Znsm Ransomware
Samples of the Znsm Ransomware classify it as a file encryptor Trojan and a variant of the STOP/ Djvu Ransomware. Users are typically infected by the Znsm Ransomware via spam emails, infected email attachments, corrupted advertisements, torrent websites, websites distributing pirated content, etc. The Znsm Ransomware encrypts standard data formats and alters filenames to include the '.znsm' file extension. For example, 'La Dolce Vita.mp3' is renamed 'La Dolce Vita.mp3.znsm.'
Victims of the Znsm Ransomware, like other STOP/Djvu family members, are asked to pay the sum of $980 if they want to receive the decryption tool that is in the criminals' possession. To make the payment of the ransom a bit more attractive, the criminals claim that the price will be cut in half to $490 if the victims contact them within the first 72 hours after the infection. For this purpose, two email addresses are provided - support@freshmail.top and datarestorehelp@airmail.cc. The hackers also allow victims to include a single file in the email message, which will be decrypted for free, as proof that they have the means to recover the damaged data.
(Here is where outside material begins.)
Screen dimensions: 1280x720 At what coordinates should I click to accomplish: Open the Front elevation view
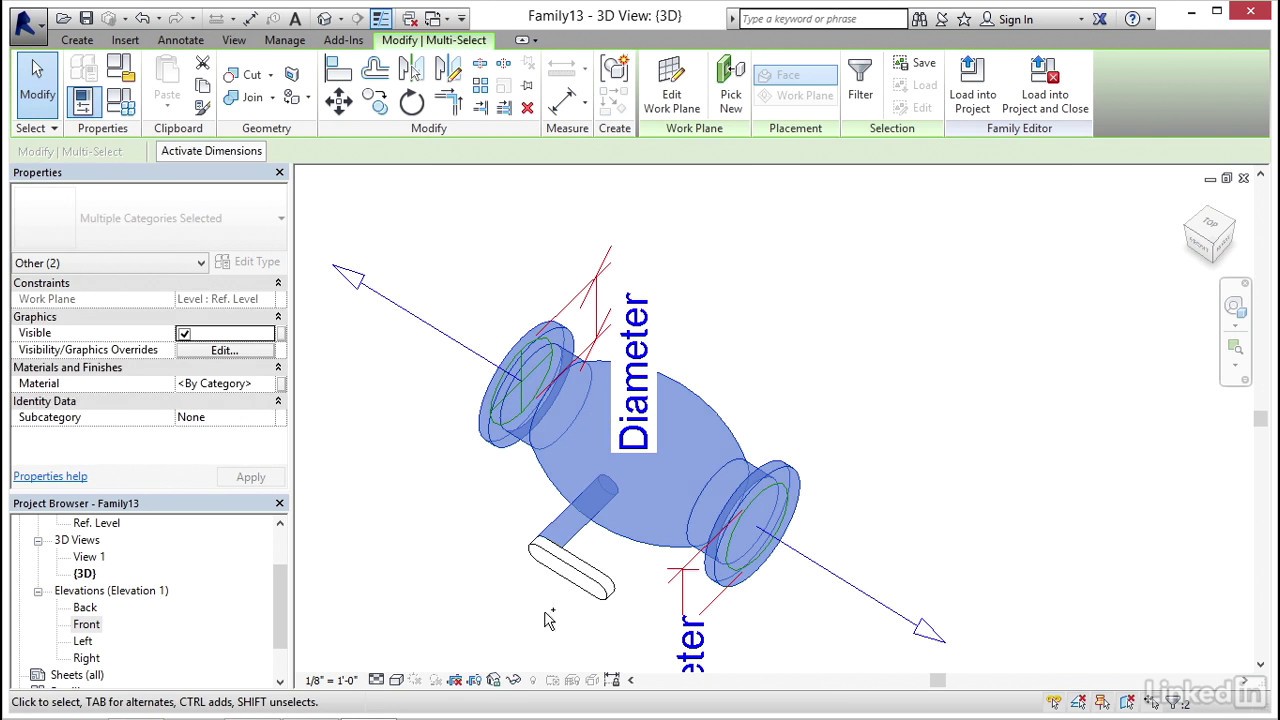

The ransom note will be displayed on the desktop in the form of a simple text file named '_readme.txt' that reads:
'ATTENTION!
Don't worry, you can return all your files!
All your files like pictures, databases, documents and other important are encrypted with strongest encryption and unique key.
The only method of recovering files is to purchase decrypt tool and unique key for you.
This software will decrypt all your encrypted files.
What guarantees you have?
You can send one of your encrypted file from your PC and we decrypt it for free.
But we can decrypt only 1 file for free. File must not contain valuable information.
You can get and look video overview decrypt tool:
hxxps://we.tl/t-OKSOfVy04R
Price of private key and decrypt software is $980.
Discount 50% available if you contact us first 72 hours, that's price for you is $490.
Please note that you'll never restore your data without payment.
Check your e-mail "Spam" or "Junk" folder if you don't get answer more than 6 hours.
To get this software you need write on our e-mail:
support@freshmail.topReserve e-mail address to contact us:
datarestorehelp@airmail.ccYour personal ID:'
You should disinfect the compromised machine using a proven anti-malware application and avoid paying the ransom demanded by the cybercriminals. The people behind the Znsm Ransomware and similar threats should not be trusted. You may agree to pay a costly ransom to a Bitcoin wallet address and end up losing your money without receiving the decryption tool. PC security analysts believe that the STOP/Djvu Ransomware campaign will not slow down, and countless other variants of this threatening family will still infect computers all around the world. They also remind victims that ransom payment is never a good idea.